Travel has been such a major part of my identity that one time, when I told my brother that I was going with our father on fieldwork to Bukidnon his reply was “that job suits you better”. At the time, I was working a hospital job that kept me from travelling without at least a month’s notice.
I do still enjoy travel and it will forever be a part of me. In many ways, it is still part of giving meaning to my work and my existence. But even the eagle can’t keep its wings spread all of the time.
Quite some time ago, I realized that my life’s dream doesn’t involve anything grand like lots of money, or high honors, or even seeing the world. When you’ve been away from home for far too long, one of the things you just really crave for is stability.
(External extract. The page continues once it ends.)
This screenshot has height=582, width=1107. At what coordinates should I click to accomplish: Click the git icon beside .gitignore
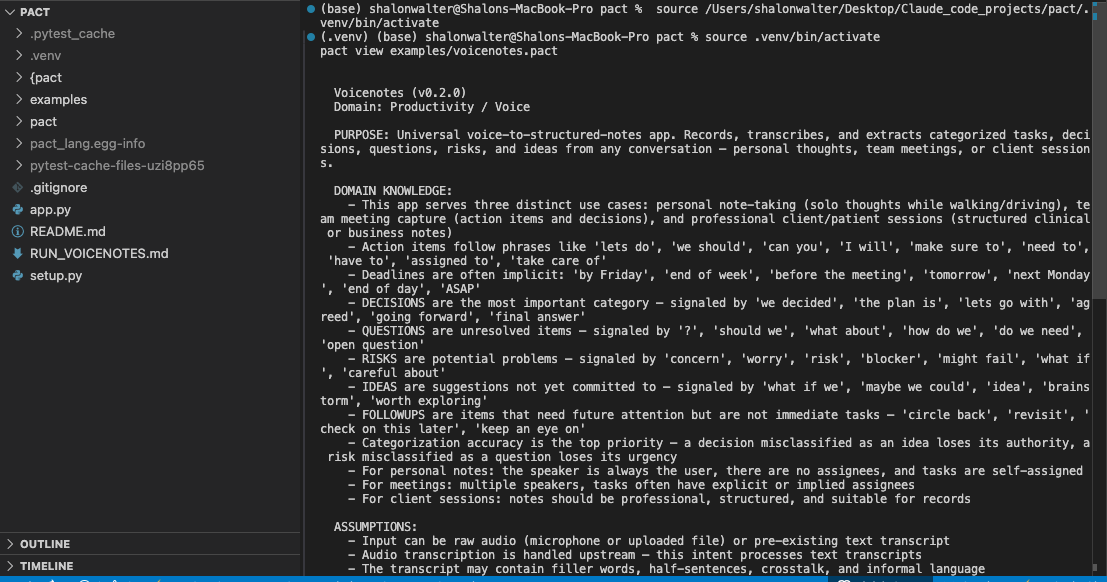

Stability may seem like a boring word. The adventurous will shudder at the thought of an endless cycle of days and nights that are all the same. (Bullshit, I say. If you’re bored, it’s your own fault. If you never thought of making paper mache sculptures or writing a series of short stories or carving vegetables into funny shapes in your moments of idleness, then I feel very sorry for you indeed. Everyday is not the same. Any physicist will tell you that.)
But I also crave time to dwell in my sleep, to get to know my dreams. Or time to read a big, fat novel. Or work on that comic book I’ve always wanted to write and illustrate. Or start a vegetable garden. Or, yes, even cook spicy tomato sauce to eat over steamed black rice or roasted potatoes.
I can find adventure any time, but every person needs at least a little bit of sameness. A little bit of stability.
Sometimes you have to learn to do the same thing over and over again, because you never get better at anything if everything always new. (I’d like to back that statement up with an explanation of the nervous system, but that would make this entry way too long.) Sometimes you have to learn to give the same, constant kind of love and care to those around you, because love is better when you take your time and build it up. Sometimes you need to see the things you have created and nurtured grow before your very eyes. Not fleet this way and that, not knowing if the seeds you sow have actually taken root or not. Sometimes you need to get to know a place with more than one crazed walk in search of a coffeeshop and a market.
I’d like a little bit of that right now.
You know, people ask me why I don’t go abroad to work. I’m a nurse, they say. I have the opportunities. I could probably pass all the tests, at that. I have a decent command of English, too. I’m also used to adjusting to new places so it should be a piece of cake.
There are many answers to that question. First of all, I really don’t need to. Second, there is still work to do right here. Third, I was already born in one of the most damn beautiful and abundant countries in the whole wide world; there is really no reason I can’t be happy here. This list goes on and on.
But the major answer to that is this: I’m still finding my way home.